## RECORDS TO USE

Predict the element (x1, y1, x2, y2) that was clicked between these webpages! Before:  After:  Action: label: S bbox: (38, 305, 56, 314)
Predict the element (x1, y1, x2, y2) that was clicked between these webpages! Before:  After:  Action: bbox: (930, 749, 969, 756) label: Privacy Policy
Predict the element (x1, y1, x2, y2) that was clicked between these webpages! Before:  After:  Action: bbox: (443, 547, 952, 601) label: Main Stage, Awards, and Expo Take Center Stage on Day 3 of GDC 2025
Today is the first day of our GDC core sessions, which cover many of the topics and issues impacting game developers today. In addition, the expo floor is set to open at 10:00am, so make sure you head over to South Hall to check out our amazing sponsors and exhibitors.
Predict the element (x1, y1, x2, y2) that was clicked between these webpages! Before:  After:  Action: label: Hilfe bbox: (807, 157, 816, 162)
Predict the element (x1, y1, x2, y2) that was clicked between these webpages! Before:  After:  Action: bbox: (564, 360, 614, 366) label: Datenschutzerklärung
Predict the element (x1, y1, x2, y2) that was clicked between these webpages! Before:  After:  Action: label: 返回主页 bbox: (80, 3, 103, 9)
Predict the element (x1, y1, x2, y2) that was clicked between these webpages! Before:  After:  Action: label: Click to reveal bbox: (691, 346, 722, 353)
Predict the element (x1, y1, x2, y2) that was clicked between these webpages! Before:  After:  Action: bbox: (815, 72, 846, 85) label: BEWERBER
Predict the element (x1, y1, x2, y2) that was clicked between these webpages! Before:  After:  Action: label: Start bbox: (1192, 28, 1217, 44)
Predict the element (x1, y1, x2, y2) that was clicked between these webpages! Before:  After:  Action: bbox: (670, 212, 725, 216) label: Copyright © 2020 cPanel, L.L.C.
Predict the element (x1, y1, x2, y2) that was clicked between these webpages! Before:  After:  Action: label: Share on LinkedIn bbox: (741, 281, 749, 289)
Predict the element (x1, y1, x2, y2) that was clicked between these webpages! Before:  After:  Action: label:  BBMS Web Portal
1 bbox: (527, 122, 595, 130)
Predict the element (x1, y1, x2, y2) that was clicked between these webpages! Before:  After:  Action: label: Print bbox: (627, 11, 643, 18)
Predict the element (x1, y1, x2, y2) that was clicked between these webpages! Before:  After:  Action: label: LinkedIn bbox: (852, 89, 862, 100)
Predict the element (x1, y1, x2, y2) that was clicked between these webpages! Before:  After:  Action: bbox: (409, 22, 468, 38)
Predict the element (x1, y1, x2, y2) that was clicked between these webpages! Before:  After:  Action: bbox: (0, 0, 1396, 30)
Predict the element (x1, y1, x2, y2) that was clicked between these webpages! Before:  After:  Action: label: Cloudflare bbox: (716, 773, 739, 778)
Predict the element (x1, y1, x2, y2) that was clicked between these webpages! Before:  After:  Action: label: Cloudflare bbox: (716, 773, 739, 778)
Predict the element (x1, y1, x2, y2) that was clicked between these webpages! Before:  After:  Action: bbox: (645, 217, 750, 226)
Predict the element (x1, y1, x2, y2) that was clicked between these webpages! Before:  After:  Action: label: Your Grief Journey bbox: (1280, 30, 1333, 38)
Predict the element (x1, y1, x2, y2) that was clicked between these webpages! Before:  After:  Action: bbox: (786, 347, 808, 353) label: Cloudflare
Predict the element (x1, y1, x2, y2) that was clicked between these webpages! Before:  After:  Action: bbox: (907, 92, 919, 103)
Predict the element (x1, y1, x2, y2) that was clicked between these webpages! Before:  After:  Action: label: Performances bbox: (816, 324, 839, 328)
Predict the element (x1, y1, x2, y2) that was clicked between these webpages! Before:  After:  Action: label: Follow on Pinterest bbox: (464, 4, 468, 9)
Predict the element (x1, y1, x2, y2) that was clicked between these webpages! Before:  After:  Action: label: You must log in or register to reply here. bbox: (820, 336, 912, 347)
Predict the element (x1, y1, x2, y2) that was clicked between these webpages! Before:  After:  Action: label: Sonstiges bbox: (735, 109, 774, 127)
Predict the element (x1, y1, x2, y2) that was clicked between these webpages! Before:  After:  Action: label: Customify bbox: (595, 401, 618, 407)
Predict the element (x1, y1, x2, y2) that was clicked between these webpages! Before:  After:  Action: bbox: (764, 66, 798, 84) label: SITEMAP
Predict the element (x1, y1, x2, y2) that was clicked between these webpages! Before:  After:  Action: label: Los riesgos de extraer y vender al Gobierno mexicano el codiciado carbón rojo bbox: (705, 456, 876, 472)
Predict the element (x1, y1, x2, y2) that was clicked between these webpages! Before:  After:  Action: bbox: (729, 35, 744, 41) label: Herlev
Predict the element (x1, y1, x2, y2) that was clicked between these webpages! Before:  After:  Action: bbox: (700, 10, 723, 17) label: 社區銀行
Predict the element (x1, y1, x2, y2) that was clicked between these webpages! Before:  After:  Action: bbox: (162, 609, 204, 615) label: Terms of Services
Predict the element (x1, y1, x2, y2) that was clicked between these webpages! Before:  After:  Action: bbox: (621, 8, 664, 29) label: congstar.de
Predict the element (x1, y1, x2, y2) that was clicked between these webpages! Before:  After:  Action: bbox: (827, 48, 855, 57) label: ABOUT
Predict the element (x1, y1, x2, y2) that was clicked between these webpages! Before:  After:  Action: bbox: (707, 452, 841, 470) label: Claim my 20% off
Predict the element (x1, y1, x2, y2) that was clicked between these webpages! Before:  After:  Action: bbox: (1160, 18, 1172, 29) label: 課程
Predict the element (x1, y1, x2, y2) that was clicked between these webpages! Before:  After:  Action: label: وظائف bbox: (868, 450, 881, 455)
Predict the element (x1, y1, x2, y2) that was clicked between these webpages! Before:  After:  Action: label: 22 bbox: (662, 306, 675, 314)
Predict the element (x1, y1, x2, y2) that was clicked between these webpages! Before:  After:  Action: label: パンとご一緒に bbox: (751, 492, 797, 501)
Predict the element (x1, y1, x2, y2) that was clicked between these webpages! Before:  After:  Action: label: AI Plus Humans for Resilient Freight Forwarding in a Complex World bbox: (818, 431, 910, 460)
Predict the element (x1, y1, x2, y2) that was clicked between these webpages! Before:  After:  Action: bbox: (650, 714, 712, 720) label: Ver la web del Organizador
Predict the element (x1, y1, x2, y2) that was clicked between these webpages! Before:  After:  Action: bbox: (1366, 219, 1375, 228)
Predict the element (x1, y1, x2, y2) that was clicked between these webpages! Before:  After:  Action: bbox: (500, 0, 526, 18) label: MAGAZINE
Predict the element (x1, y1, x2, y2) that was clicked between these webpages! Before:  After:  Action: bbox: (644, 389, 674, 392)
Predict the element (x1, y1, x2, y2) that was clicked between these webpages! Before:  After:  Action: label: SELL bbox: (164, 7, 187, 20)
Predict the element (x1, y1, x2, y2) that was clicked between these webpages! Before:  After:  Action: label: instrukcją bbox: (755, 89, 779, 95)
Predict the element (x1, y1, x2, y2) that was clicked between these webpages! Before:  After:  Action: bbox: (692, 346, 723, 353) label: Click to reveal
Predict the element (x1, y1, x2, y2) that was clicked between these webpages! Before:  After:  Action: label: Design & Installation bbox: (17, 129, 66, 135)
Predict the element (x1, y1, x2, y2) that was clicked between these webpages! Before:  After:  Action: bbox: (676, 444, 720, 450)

## GOAL
Please give the entries above again from the line with "389, 674, 392)" through the end of the entries, replacing "webpages" with "web pages" and changing nothing else.

## RESPONSE
Predict the element (x1, y1, x2, y2) that was clicked between these web pages! Before:  After:  Action: bbox: (644, 389, 674, 392)
Predict the element (x1, y1, x2, y2) that was clicked between these web pages! Before:  After:  Action: label: SELL bbox: (164, 7, 187, 20)
Predict the element (x1, y1, x2, y2) that was clicked between these web pages! Before:  After:  Action: label: instrukcją bbox: (755, 89, 779, 95)
Predict the element (x1, y1, x2, y2) that was clicked between these web pages! Before:  After:  Action: bbox: (692, 346, 723, 353) label: Click to reveal
Predict the element (x1, y1, x2, y2) that was clicked between these web pages! Before:  After:  Action: label: Design & Installation bbox: (17, 129, 66, 135)
Predict the element (x1, y1, x2, y2) that was clicked between these web pages! Before:  After:  Action: bbox: (676, 444, 720, 450)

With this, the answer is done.